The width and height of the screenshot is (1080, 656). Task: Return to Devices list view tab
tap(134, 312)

---+---

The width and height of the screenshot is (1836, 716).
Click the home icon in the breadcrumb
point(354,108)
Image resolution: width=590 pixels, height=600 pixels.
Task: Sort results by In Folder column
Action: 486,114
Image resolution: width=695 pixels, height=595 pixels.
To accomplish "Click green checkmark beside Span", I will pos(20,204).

---+---

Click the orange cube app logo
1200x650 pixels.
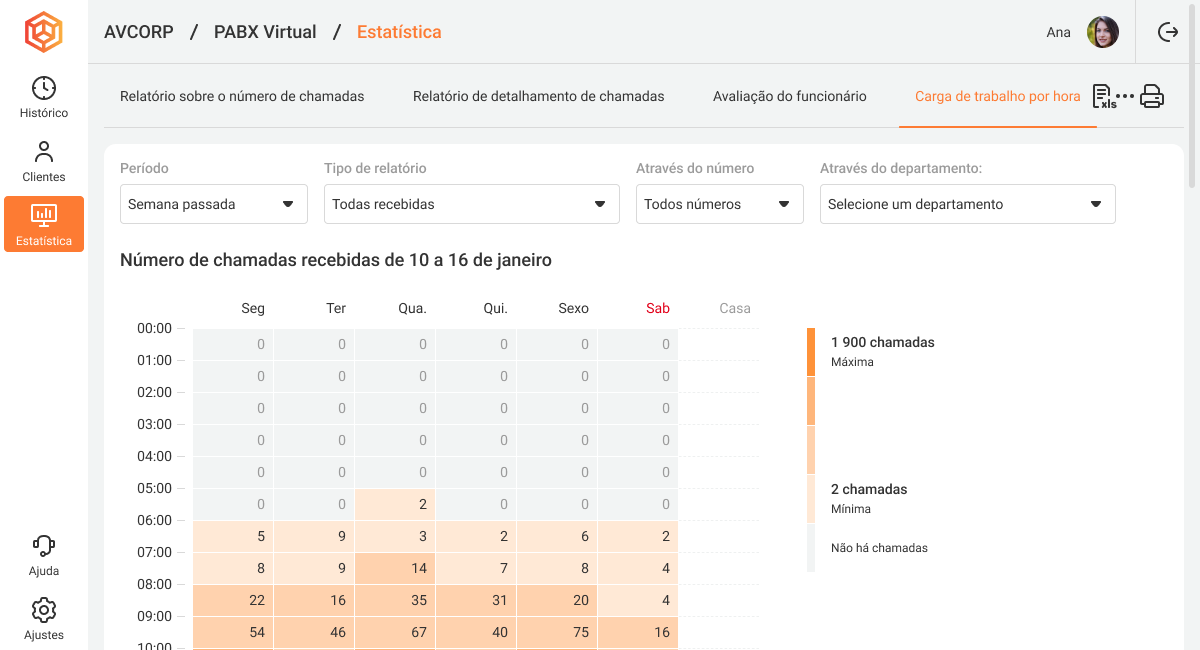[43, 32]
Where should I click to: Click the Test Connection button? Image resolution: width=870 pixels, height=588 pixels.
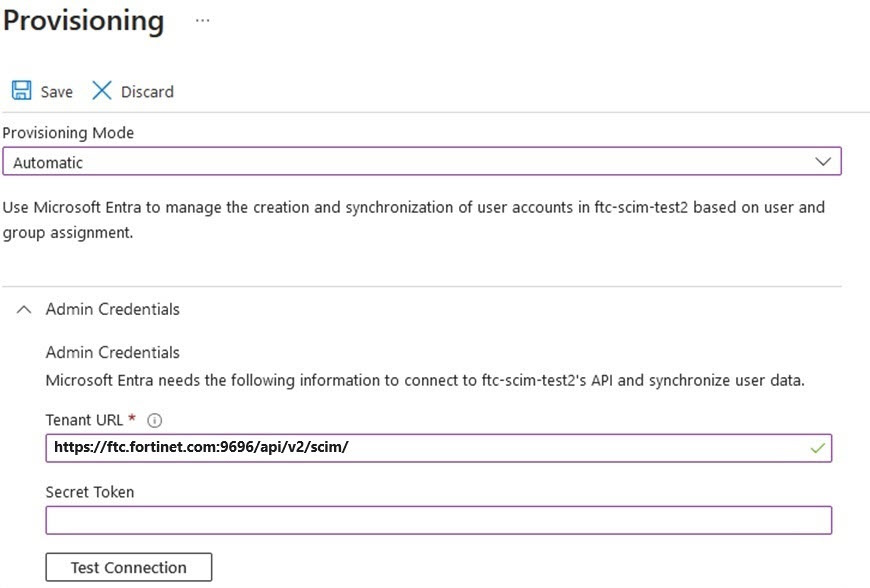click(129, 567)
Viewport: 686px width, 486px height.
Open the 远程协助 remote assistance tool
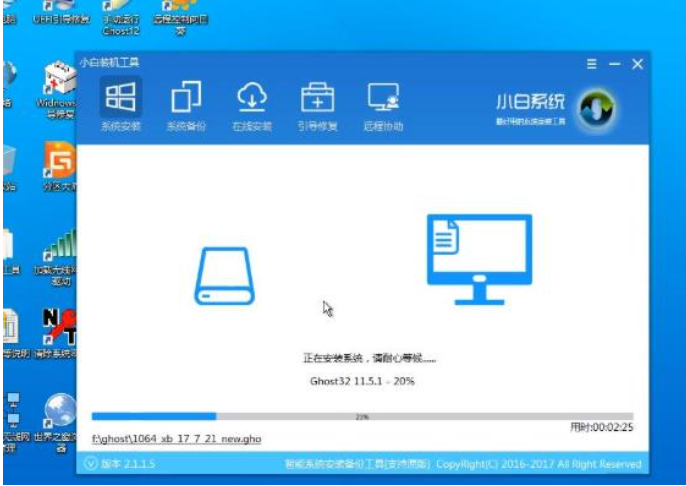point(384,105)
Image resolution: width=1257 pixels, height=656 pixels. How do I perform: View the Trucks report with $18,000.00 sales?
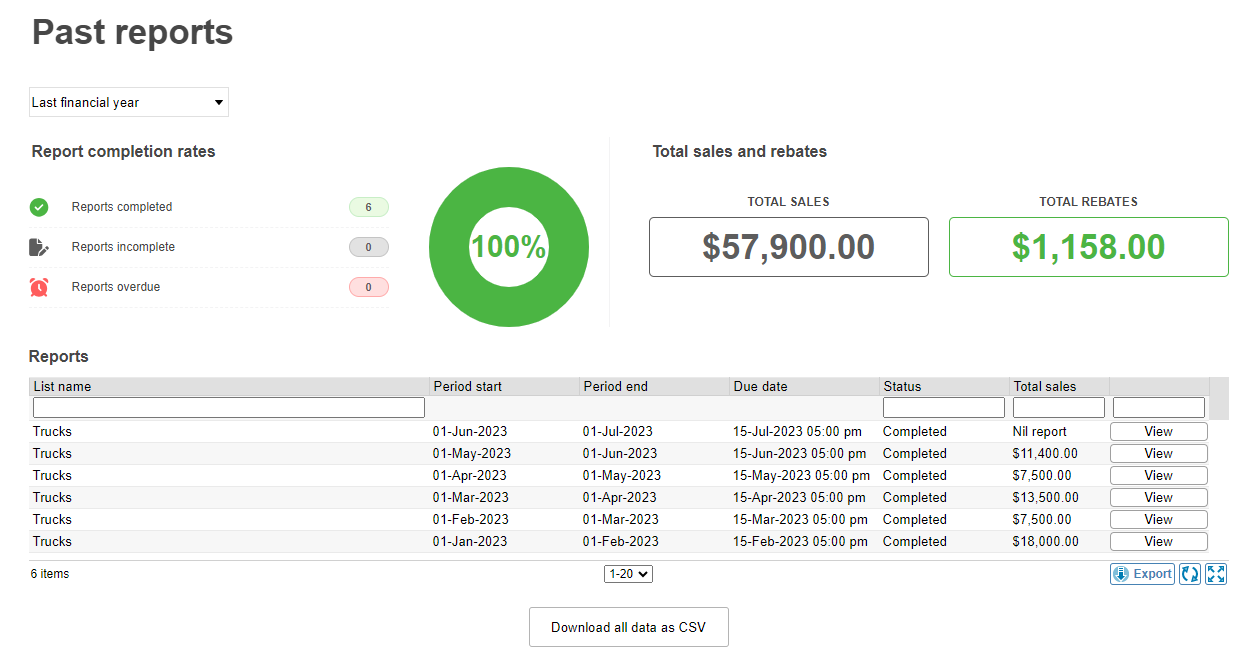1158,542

---+---

● What is required: Rescale the material from the line containing "Image resolution: width=695" up to and including the line containing "I will pos(20,204)." by repeating those lines in full, requests included, with each coordinate in the answers multiplied by 0.5 and rounded to a whole number (halves round up). Give only those lines.

● Expected output:
Image resolution: width=695 pixels, height=595 pixels.
To accomplish "Click green checkmark beside Span", I will pos(10,102).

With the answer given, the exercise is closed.